Lots of arguments are made for it to live in particular places and to be executed in various ways. There’s inevitably a clash between the “boring” stuff that is basically lifted-and-shifted and rarely changes, and the fast-moving agile stuff. And different approaches to IaaS, PaaS, and SaaS. And and and…
Well, the fact of the matter is that multiple people are probably right. You don’t actually want to take a one-size-fits-all approach. You want to fit operational approaches to your business needs. And you maybe even want to have specialized teams for each major hyperscale provider, even if you adopt some common approaches across a multicloud environment. (Azure vs. non-Azure, i.e. Azure vs. AWS, is a common split, often correlated closely to Windows-based application environments vs Linux-based application environments.)
Ideally, you’re going to be highly automated, agile, cloud-native, and collaborative between developers and operators (i.e. DevOps). But maybe not for everything (i.e. not all apps are under active development).
Plus, once you’ve chosen your basic operations approach (or approaches), you have to figure out how you’re going to handle cloud configuration, release engineering, and security responsibilities. (And all the upskilling necessary to do that well!)
That’s where people tend to really get hung up. How much responsibility can I realistically push to my development teams? How much responsibility do they want? How do I phase in new operational approaches over time? How do I hook this into existing CI/CD, agile, and DevOps initiatives?

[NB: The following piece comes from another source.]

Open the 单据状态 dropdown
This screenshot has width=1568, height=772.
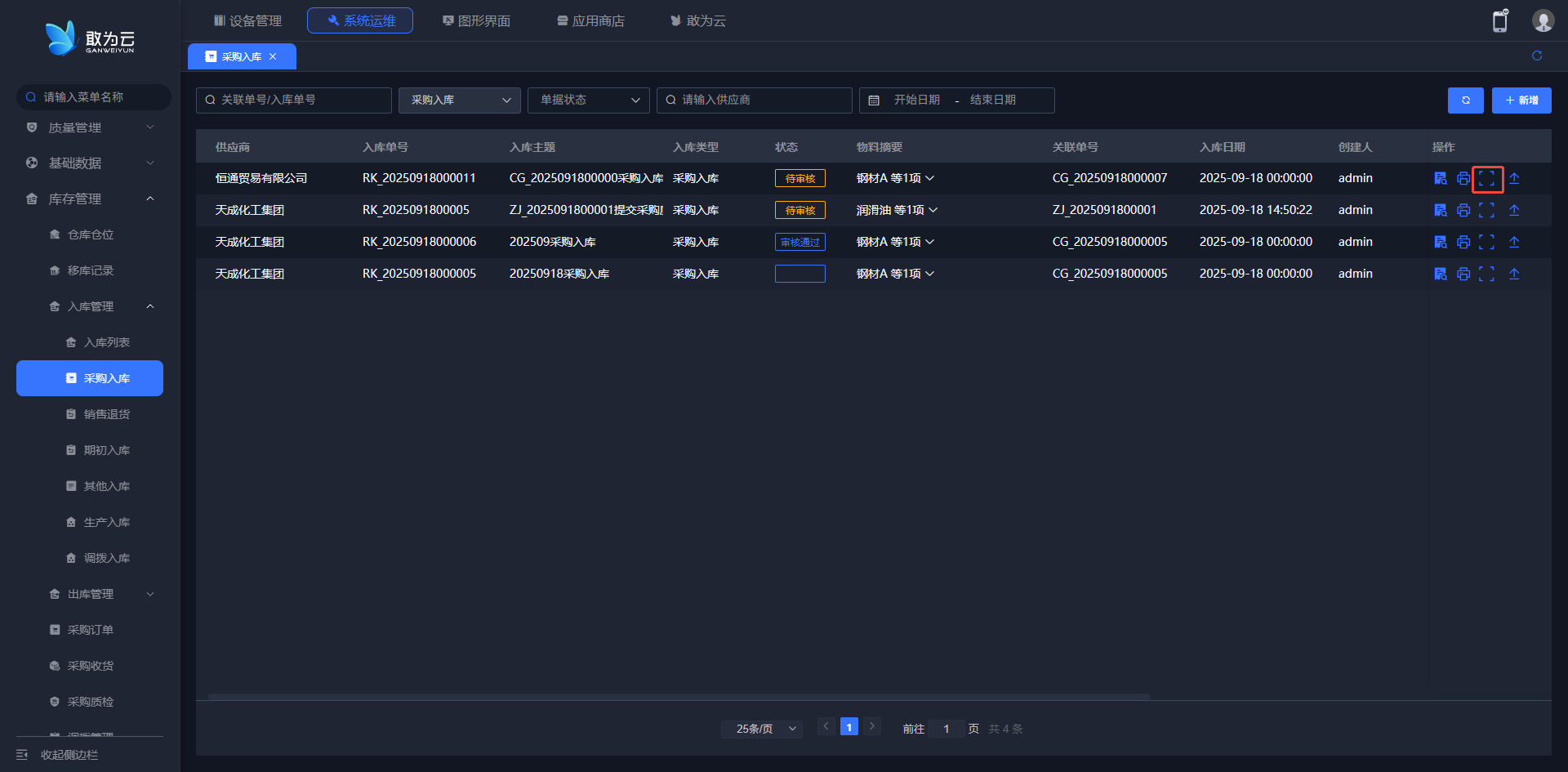[x=588, y=100]
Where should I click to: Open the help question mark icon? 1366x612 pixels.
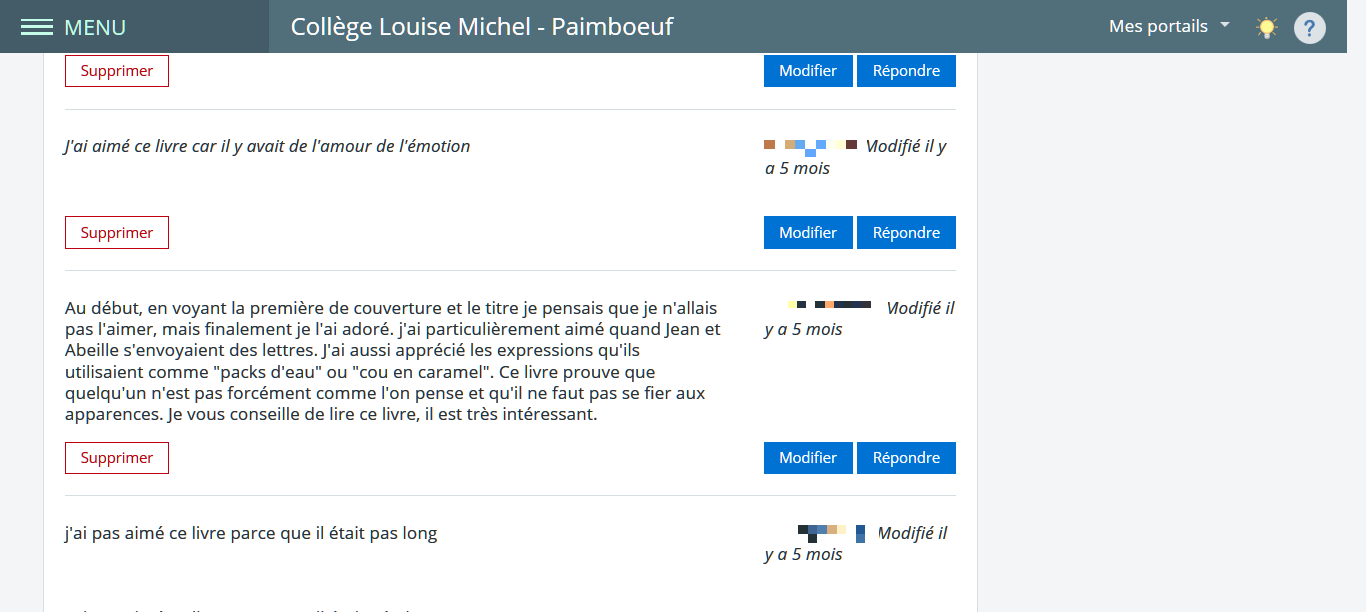pos(1309,27)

There’s no one right answer. However, there’s one answer that is almost always wrong, and that’s splitting cloud operations across the I&O functional silos — i.e., the server team deals with your EC2 VMs, your NetApp storage admin deals with your Azure Blobs, your F5 specialist configures your Google Load Balancers, your firewall team fights with your network team over who controls the VPC config (often settled, badly, by buying firewall virtual appliances), etc.
When that approach is taken, the admins almost always treat the cloud portals like they’re the latest pointy-clicky interface for a piece of hardware. This pretty much guarantees incompetence, lack of coordination, and gross inefficiency. It’s usually terrible at regardless of what scale you’re at. Unfortunately, it’s also the first thing that most people try (closely followed by massively overburdening some poor cloud architect with Absolutely Everything Cloud-Related.)
What works for most orgs: Some form of cloud platform operations, where cloud management is treated like a “product”. It’s almost an internal cloud MSP approach, where the cloud platform ops team delivers a CMP suite, cloud-enabled CI/CD pipeline integrations, templates and automation, other cloud engineering, and where necessary, consultative assistance to coders and to application management teams. That team is usually on call for incident response, but the first line for incidents is usually the NOC or the like, and the org’s usual incident management team.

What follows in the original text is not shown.